Terry Austin

Personal information
- Full name: Terence Willis Austin
- Date of birth: 1 February 1954 (age 72)
- Place of birth: Isleworth, England
- Height: 6 ft 1 in (1.85 m)
- Position: Striker

Senior career*
- Years: Team / Apps / (Gls)
- 1972–1973: Crystal Palace / 0 / (0)
- 1974–1976: Ipswich Town / 19 / (1)
- 1976–1978: Plymouth Argyle / 58 / (18)
- 1978–1979: Walsall / 47 / (19)
- 1979–1980: Mansfield Town / 84 / (31)
- 1980–1983: Huddersfield Town / 42 / (10)
- 1983: Doncaster Rovers / 34 / (5)
- 1983–1984: Northampton Town / 43 / (10)

= Terry Austin (footballer) =

English footballer (born 1954)

Terence Willis Austin (born 1 February 1954) is an English former professional footballer.

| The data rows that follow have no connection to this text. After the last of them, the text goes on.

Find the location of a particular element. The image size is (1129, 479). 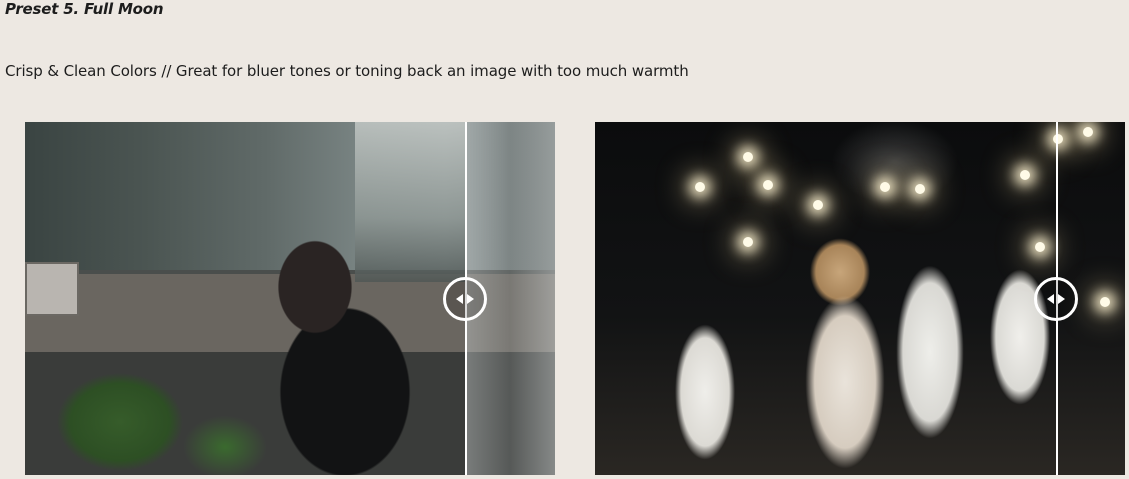

preset-title: Preset 5. Full Moon is located at coordinates (84, 9).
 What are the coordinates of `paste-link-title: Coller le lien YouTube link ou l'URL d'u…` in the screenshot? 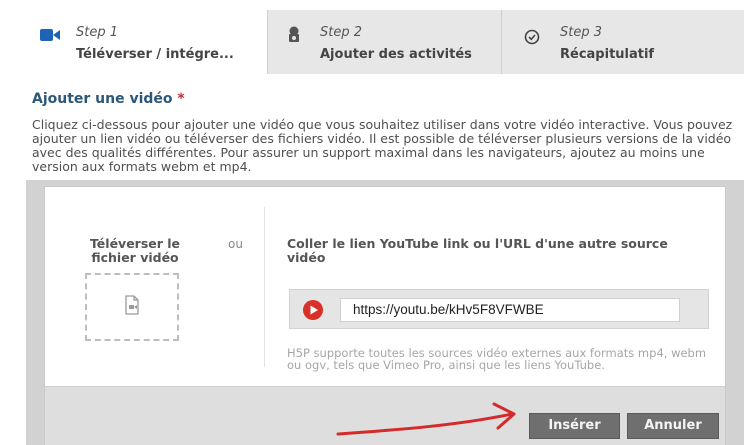 It's located at (478, 250).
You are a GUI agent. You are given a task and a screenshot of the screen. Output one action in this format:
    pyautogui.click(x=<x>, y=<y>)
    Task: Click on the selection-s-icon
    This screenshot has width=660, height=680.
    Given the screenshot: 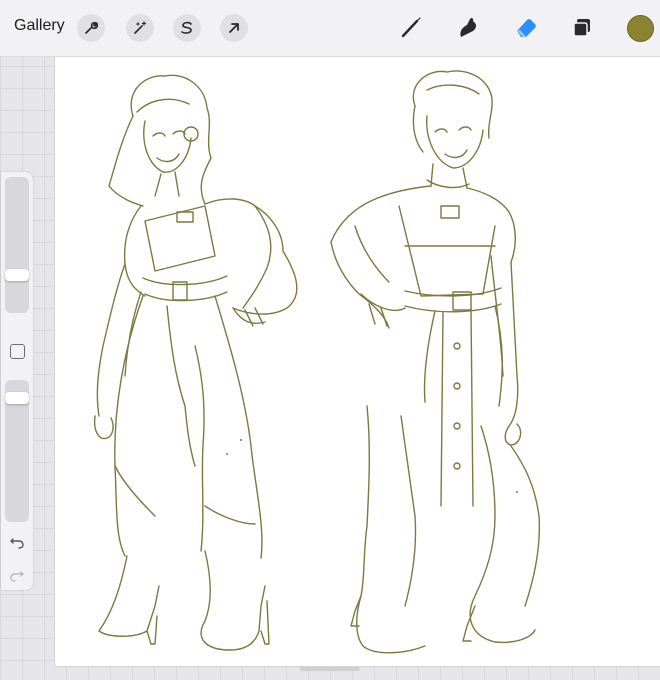 What is the action you would take?
    pyautogui.click(x=186, y=28)
    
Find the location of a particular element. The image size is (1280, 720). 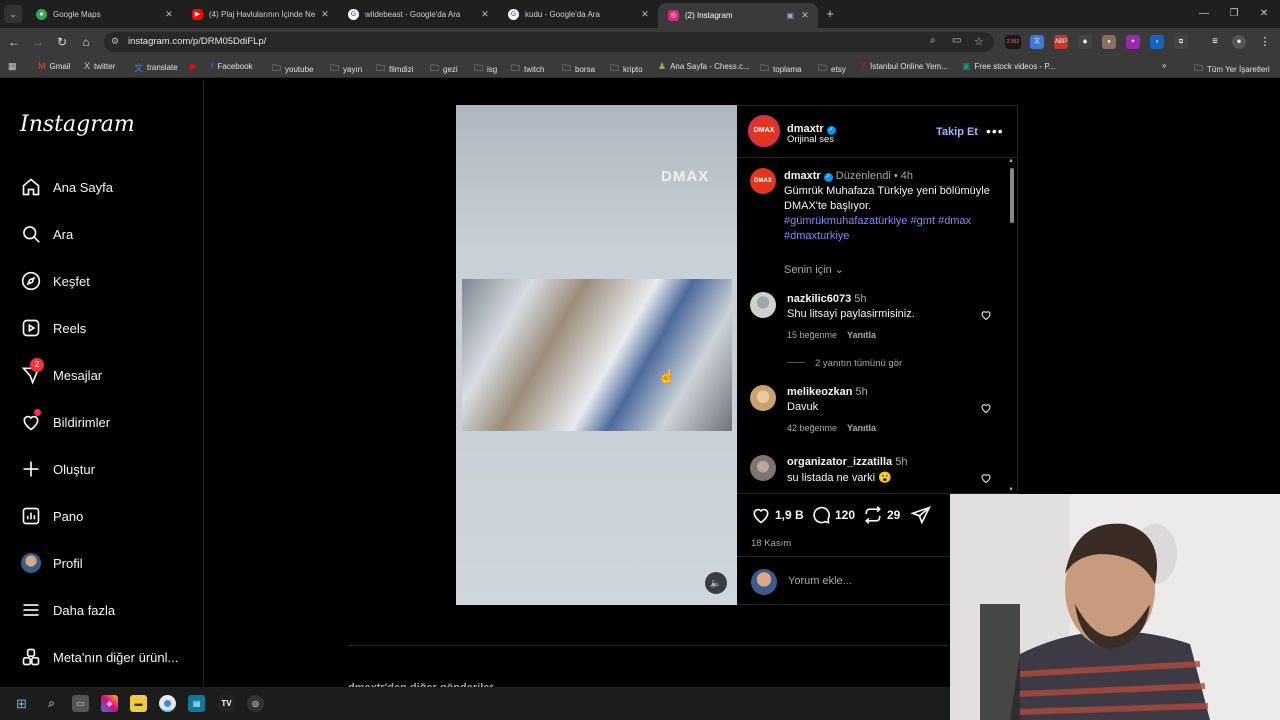

bookmark-twitter: Xtwitter is located at coordinates (100, 66).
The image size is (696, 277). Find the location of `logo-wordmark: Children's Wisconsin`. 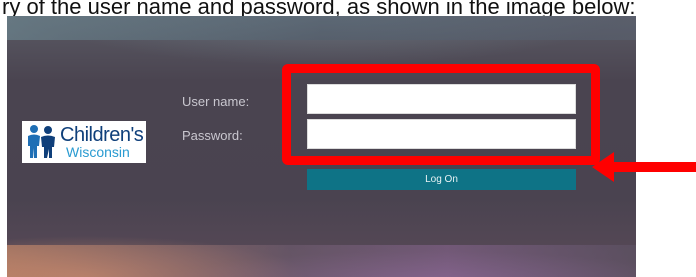

logo-wordmark: Children's Wisconsin is located at coordinates (102, 142).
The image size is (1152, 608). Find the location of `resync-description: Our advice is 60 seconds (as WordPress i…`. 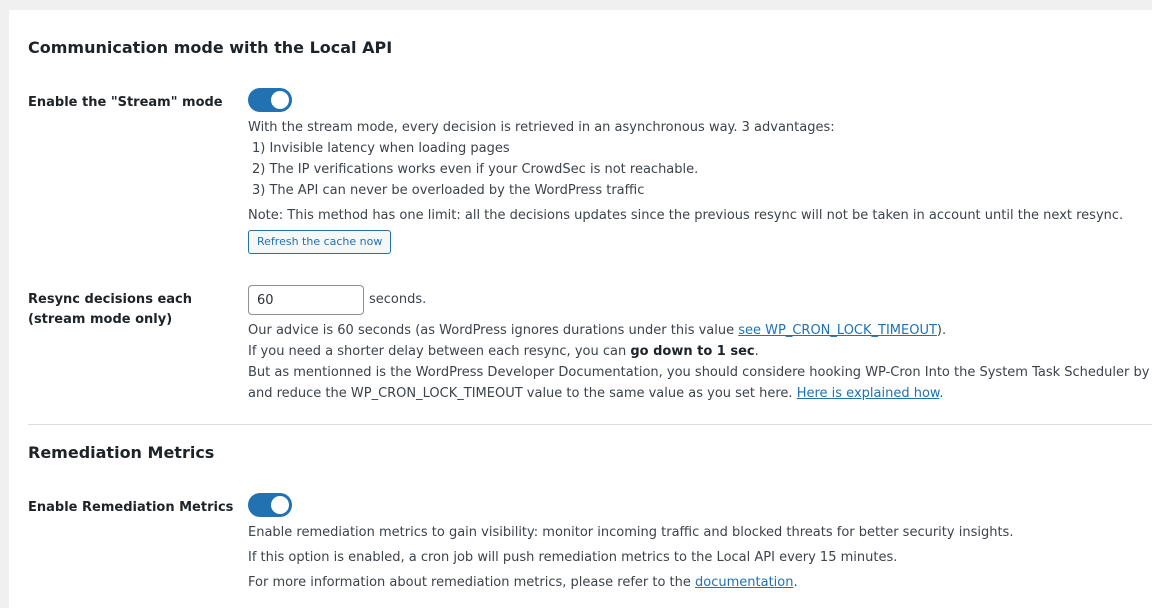

resync-description: Our advice is 60 seconds (as WordPress i… is located at coordinates (700, 362).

He started playing at Crystal Palace for their juniors, but in May 1973 was sold to Ipswich Town. He stayed with Town for three years, before moving to Plymouth Argyle in October 1976. Almost eighteen months later, he was transferred to Walsall in March 1978, and from there, he moved to Mansfield Town, where he had his most productive spell, appearing 84 times, and scoring 31 goals. In December 1980 he moved again to Huddersfield Town where he played for two years. He was sold to Doncaster Rovers in September 1982, and from there, he transferred in August 1983 to Northampton Town where he finished his professional playing career.

He returned to Mansfield once his playing days were over, where he became a financial advisor.

Austin is now semi-retired and spends much of his time at second home in Gran Canaria.